Quoted text
::::::::
Finance, web brands top Chinese charts

16 September 2011

BEIJING: Financial services, telecoms and online brands are among the most valuable intangible assets in China, according to a new study.

Interbrand, the specialist consultancy, estimated that the net worth of the top 25 brands in China has increased by 18% year on year, to RMB1.3bn, 2011.

"At the current pace, it won't be too long before we are talking about the Best China Global brands," Jez Frampton, CEO of Interbrand, said. "China continues to represent an engine of opportunity for regional and global growth."

China Mobile, the telecoms provider boasting 622m customers, led the charts on RMB209bn, a 3% jump when measured against 12 months ago.

Financial services brands took the next five spots, with the China Life Insurance Company up 5% to RMB104bn and the China Construction Bank improving by the same proportion, posting RMB101bn.

ICBC logged a 14% expansion to RMB88bn, the Bank of China enjoyed a 6% rise to RMB73bn, and Ping An's total grew by 5% to RMB60bn.

Tencent, the web giant, gained 76% on RMB40.3bn, Moutai, the spirits brand, was up 38% to RMB29.5bn, and the China Merchants Bank leapt 19% to RMB27.6bn.

More broadly, the combined value of internet firms rose from RMB43.9bn to RMB73.7bn, as Baidu yielded an 80% increase to RMB12.5bn, Alibaba accrued 94% to RMB7.8b and CTRIP's net worth more than doubled to RMB7.3bn.
::::::::
Source data
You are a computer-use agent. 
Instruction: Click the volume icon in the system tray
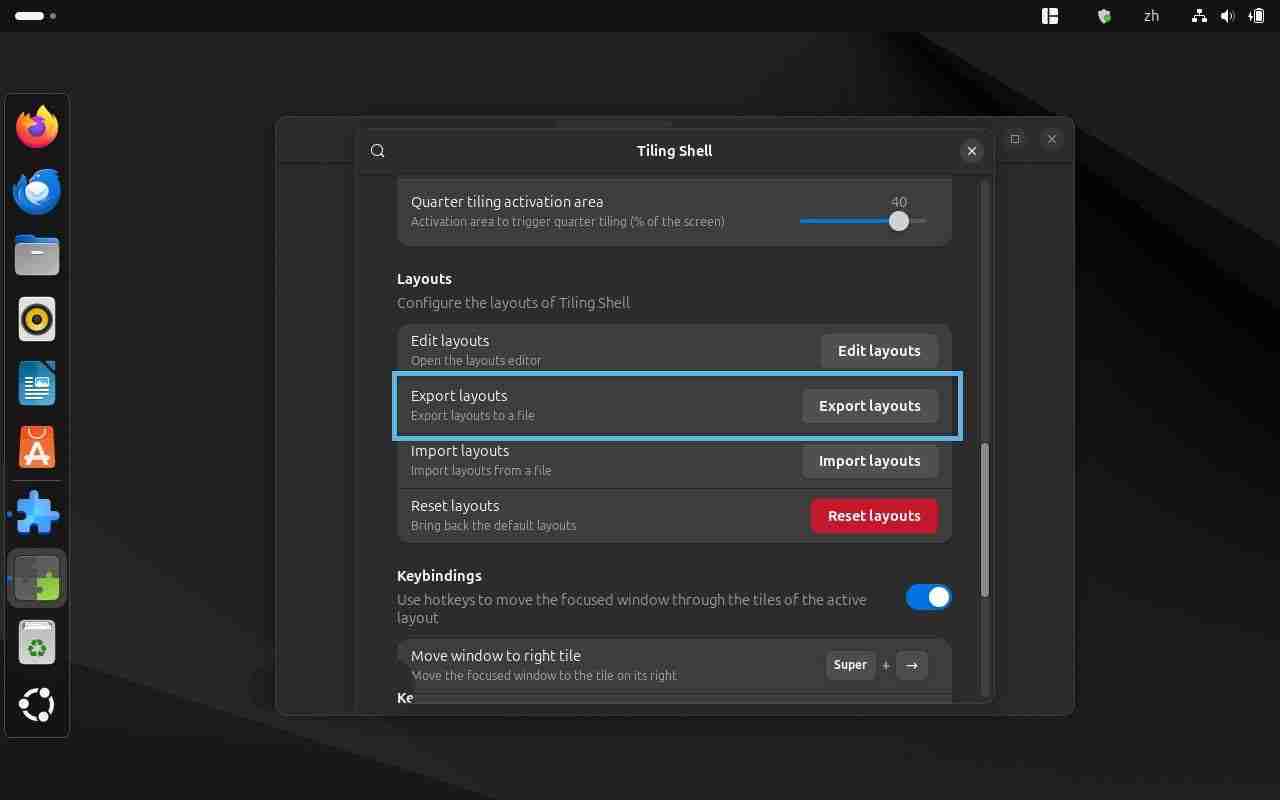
::::::::
Given exercise
Continue the news article on China's most valuable brands, starting after its final sentence about the combined value of internet firms.

Exercise output
Overall, 12 brands in the top 50 traded in the banking sector, which witnessed a lift from RMB302bn to RMB345bn, with the four featured insurance companies also up from RMB172bn to RMB191bn.

Food and beverage brands experienced a decline from RMB10bn to RMB7.6bn, largely due to safety concerns, as Yurun, on RMB2.9bn, Mengniu, on RMB2.9bn and Shuanghui on RMB1.7bn, all observed sizeable drops.

Elsewhere, the study reported that the minimum total required to secure a place in the top 50 rose by 18% on an annual basis, reaching RMB1.36bn, as recorded by the Bank of Beijing.

The value ratio between the highest- and lowest-ranked brands also narrowed slightly from 176:1 in 2010 to 154:1 in 2011, reflecting a more competitive domestic market, Interbrand added.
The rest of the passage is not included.